Google Cloud Transfer Service Operators

Prerequisite Tasks

CloudDataTransferServiceCreateJobOperator

Create a transfer job.

The function accepts dates in two formats:

  • consistent with Google API

    { "year": 2019, "month": 2, "day": 11 }
    
  • as an datetime object

The function accepts time in two formats:

  • consistent with Google API

    { "hours": 12, "minutes": 30, "seconds": 0 }
    
  • as an time object

If you want to create a job transfer that copies data from AWS S3 then you must have a connection configured. Information about configuration for AWS is available: Amazon Web Services Connection The selected connection for AWS can be indicated by the parameter aws_conn_id.

For parameter definition, take a look at CloudDataTransferServiceCreateJobOperator.

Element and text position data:

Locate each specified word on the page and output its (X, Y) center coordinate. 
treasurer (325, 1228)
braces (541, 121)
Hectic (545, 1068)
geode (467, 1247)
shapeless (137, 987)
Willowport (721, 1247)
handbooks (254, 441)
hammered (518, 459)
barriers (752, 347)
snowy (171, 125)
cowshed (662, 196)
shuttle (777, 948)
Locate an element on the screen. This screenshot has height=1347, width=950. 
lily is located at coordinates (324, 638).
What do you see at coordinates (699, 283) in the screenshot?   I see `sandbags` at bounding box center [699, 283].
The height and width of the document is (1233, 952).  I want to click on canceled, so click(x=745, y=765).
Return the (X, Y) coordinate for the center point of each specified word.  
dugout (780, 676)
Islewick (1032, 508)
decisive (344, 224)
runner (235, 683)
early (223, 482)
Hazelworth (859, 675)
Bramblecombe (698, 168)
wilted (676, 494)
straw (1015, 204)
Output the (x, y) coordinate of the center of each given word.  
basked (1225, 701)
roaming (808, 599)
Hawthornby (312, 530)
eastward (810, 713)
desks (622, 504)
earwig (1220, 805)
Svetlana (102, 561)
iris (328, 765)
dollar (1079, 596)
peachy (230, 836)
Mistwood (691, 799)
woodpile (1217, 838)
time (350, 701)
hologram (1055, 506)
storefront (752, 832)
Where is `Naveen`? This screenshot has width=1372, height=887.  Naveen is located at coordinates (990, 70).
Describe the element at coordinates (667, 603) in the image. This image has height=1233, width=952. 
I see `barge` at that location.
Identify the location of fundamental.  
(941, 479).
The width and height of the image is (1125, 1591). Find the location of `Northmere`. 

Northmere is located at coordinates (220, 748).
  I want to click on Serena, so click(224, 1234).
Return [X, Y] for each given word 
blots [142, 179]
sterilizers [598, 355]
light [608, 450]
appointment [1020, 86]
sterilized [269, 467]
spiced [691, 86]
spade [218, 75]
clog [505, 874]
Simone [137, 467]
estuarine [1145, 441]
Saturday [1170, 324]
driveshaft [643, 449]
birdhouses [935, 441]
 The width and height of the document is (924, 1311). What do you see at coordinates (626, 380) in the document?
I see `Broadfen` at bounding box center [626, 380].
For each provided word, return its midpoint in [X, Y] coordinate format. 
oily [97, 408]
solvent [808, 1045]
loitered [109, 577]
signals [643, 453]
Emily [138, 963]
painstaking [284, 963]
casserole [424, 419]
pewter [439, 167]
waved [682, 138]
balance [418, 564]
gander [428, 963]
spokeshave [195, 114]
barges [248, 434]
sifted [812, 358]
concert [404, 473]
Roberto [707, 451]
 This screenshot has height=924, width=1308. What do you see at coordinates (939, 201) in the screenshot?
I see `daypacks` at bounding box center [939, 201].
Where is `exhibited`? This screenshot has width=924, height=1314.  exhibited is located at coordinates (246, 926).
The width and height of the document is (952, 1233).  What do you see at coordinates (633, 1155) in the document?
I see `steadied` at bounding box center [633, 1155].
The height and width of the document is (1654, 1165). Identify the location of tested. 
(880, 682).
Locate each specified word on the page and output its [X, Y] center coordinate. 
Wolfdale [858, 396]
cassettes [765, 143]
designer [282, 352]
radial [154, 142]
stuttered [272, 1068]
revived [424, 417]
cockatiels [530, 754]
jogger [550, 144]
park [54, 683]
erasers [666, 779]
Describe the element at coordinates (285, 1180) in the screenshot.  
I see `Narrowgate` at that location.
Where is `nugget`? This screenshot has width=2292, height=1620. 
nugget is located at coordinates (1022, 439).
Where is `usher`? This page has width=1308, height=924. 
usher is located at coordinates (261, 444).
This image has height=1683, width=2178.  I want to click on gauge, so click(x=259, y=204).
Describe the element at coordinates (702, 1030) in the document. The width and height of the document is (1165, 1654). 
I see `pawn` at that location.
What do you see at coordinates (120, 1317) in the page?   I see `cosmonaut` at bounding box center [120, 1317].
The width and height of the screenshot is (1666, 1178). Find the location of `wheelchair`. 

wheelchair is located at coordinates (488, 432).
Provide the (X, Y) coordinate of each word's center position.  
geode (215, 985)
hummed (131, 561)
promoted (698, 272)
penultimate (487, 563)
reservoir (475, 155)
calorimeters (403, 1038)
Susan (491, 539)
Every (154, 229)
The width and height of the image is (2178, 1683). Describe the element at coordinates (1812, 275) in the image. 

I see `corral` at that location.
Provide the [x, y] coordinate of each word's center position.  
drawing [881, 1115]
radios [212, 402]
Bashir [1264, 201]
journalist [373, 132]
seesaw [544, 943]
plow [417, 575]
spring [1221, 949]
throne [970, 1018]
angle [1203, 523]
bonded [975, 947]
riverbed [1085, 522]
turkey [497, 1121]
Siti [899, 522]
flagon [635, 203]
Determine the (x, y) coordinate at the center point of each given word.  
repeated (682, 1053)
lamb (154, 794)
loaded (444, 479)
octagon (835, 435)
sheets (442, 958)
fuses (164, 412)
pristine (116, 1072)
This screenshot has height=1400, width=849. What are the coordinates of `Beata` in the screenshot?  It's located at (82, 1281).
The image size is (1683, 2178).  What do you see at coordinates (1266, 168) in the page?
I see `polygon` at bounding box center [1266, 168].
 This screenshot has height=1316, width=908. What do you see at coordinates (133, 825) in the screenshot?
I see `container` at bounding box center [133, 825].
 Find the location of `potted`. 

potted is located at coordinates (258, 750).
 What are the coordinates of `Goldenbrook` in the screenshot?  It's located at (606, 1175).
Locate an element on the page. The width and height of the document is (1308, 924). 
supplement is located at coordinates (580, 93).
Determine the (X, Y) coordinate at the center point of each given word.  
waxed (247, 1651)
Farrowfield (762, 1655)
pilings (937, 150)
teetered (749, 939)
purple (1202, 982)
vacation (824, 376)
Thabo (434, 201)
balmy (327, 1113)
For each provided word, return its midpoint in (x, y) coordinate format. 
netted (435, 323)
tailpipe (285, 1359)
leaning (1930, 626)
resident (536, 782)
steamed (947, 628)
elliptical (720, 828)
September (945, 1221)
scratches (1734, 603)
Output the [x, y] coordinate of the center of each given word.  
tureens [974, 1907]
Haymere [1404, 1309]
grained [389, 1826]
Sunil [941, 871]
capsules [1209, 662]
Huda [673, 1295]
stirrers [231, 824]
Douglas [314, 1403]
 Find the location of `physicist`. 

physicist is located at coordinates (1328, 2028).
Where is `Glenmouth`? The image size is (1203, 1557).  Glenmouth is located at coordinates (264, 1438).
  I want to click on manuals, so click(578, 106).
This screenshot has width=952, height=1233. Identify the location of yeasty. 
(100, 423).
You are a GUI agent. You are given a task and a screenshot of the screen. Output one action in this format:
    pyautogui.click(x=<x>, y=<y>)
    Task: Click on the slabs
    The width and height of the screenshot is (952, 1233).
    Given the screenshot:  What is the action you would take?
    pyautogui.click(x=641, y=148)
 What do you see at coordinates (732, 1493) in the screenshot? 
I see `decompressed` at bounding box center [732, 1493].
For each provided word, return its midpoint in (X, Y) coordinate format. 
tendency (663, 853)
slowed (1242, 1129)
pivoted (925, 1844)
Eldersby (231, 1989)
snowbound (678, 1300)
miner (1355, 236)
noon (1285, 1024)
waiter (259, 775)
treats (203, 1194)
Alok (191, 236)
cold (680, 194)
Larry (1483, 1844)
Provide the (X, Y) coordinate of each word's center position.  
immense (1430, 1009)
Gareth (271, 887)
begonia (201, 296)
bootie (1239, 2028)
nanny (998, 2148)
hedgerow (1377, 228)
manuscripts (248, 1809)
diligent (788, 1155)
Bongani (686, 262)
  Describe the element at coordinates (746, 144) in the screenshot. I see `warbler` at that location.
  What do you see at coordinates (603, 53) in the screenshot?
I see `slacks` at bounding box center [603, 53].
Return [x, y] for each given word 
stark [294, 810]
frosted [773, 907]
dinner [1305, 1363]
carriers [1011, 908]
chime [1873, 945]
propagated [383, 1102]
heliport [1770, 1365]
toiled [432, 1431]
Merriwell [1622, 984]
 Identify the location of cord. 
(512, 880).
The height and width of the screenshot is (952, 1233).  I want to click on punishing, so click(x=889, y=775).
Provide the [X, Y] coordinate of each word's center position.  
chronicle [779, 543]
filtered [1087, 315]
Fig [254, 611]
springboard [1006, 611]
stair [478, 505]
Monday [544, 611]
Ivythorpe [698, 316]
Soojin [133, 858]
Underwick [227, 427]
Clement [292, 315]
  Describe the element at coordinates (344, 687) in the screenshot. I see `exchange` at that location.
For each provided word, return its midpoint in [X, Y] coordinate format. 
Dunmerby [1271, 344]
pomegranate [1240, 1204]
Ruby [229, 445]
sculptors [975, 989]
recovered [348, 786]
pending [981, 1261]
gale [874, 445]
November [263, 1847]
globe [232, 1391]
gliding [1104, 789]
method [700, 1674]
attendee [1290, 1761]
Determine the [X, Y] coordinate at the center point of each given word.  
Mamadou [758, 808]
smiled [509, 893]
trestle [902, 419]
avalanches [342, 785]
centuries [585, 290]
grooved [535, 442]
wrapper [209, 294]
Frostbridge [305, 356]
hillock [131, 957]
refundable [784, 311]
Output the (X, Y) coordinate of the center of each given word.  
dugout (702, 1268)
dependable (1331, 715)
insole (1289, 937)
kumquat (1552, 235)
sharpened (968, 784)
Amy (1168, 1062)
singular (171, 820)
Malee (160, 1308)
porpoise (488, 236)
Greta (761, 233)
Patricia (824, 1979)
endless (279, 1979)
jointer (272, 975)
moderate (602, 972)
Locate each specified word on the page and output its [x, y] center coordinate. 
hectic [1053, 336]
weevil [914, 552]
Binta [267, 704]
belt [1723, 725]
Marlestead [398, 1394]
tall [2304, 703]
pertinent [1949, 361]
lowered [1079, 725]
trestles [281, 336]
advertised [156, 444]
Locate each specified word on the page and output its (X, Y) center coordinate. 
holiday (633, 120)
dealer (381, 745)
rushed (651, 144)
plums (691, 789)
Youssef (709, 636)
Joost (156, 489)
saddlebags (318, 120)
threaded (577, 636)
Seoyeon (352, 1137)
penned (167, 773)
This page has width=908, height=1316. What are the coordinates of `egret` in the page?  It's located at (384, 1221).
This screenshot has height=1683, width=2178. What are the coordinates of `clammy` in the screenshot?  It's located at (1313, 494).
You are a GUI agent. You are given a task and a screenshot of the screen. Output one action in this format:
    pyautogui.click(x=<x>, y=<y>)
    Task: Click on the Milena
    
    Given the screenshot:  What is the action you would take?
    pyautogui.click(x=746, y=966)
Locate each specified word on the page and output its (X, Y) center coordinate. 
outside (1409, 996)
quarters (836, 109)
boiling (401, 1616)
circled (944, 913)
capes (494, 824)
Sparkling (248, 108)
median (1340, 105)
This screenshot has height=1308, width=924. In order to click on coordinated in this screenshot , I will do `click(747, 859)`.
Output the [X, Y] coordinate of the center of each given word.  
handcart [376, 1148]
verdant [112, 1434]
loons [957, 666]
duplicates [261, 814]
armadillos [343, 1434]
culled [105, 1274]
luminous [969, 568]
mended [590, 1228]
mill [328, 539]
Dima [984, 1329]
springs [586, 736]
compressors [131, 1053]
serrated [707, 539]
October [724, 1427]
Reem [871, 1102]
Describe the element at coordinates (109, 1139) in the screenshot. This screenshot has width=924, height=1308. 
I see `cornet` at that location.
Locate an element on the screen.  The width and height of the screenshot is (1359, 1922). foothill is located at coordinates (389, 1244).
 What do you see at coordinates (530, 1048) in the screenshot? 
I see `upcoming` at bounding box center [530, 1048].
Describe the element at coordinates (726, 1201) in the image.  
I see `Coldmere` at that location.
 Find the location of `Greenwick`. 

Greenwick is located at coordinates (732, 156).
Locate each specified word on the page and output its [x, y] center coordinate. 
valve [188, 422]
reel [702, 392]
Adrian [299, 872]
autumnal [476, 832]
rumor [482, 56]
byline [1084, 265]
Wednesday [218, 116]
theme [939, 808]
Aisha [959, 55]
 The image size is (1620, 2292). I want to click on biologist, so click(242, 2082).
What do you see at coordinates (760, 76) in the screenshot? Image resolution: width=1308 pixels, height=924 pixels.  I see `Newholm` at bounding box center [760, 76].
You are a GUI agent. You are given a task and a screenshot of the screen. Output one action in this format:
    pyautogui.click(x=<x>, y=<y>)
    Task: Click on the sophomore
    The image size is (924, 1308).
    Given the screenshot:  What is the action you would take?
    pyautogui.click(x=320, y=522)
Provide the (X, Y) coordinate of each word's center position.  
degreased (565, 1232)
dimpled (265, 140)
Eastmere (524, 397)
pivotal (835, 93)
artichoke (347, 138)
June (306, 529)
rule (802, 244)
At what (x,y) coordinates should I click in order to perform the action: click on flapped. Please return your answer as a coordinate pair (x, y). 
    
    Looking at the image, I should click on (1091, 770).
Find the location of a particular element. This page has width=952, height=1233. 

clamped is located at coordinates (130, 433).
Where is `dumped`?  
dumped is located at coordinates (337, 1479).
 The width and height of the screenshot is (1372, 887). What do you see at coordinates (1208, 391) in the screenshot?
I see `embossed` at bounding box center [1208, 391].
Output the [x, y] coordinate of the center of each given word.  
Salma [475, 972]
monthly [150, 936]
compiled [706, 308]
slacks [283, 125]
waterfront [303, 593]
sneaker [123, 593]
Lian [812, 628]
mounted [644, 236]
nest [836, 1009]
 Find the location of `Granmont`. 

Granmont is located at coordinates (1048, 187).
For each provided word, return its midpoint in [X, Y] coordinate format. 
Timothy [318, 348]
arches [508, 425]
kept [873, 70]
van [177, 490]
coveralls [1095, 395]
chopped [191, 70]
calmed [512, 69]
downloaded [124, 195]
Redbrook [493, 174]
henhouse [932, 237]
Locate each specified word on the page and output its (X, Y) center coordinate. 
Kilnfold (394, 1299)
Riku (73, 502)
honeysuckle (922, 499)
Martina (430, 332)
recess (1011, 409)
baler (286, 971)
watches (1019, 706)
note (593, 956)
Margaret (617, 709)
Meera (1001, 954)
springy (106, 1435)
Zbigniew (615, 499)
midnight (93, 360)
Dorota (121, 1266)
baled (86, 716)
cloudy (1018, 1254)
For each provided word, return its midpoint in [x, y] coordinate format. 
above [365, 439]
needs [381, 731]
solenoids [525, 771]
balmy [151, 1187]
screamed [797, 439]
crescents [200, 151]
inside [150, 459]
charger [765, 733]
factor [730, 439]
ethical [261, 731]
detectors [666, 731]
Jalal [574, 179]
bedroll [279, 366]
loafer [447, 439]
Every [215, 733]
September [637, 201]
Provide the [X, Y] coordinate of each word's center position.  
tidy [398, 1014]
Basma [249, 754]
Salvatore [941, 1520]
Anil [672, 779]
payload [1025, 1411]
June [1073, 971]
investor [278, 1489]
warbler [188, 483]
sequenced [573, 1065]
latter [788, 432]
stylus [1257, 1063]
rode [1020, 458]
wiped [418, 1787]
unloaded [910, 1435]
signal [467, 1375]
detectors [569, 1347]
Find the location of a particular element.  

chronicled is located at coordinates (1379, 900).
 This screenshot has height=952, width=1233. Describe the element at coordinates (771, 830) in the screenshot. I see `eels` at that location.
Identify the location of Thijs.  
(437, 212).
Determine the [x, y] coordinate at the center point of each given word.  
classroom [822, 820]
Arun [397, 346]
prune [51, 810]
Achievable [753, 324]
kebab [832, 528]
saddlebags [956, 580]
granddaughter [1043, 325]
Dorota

# Written problem A
Please reproduce the part of the Transfer Service documentation between "The function accepts time" and "look at CloudDataTransferServiceCreateJobOperator.", inclusive.
# Written problem B
Using the Transfer Service documentation, decide whether each statement below agrees with it. Answer yes or no for each, quoting the words that decide it.
(i) Dates can be passed as a datetime object.
(ii) The AWS connection to use can be set with the parameter aws_conn_id.
(iii) The function accepts time in only one format.
# Written problem C
According to the Transfer Service documentation, what must be in place to create a job transfer that copies data from AWS S3?

# Exercise response A
The function accepts time in two formats:

  • consistent with Google API

    { "hours": 12, "minutes": 30, "seconds": 0 }
    
  • as an time object

If you want to create a job transfer that copies data from AWS S3 then you must have a connection configured. Information about configuration for AWS is available: Amazon Web Services Connection The selected connection for AWS can be indicated by the parameter aws_conn_id.

For parameter definition, take a look at CloudDataTransferServiceCreateJobOperator.

# Exercise response B
(i) Yes: "as an datetime object"
(ii) Yes: "The selected connection for AWS can be indicated by the parameter aws_conn_id."
(iii) No: "The function accepts time in two formats:"

# Exercise response C
You must have a connection configured.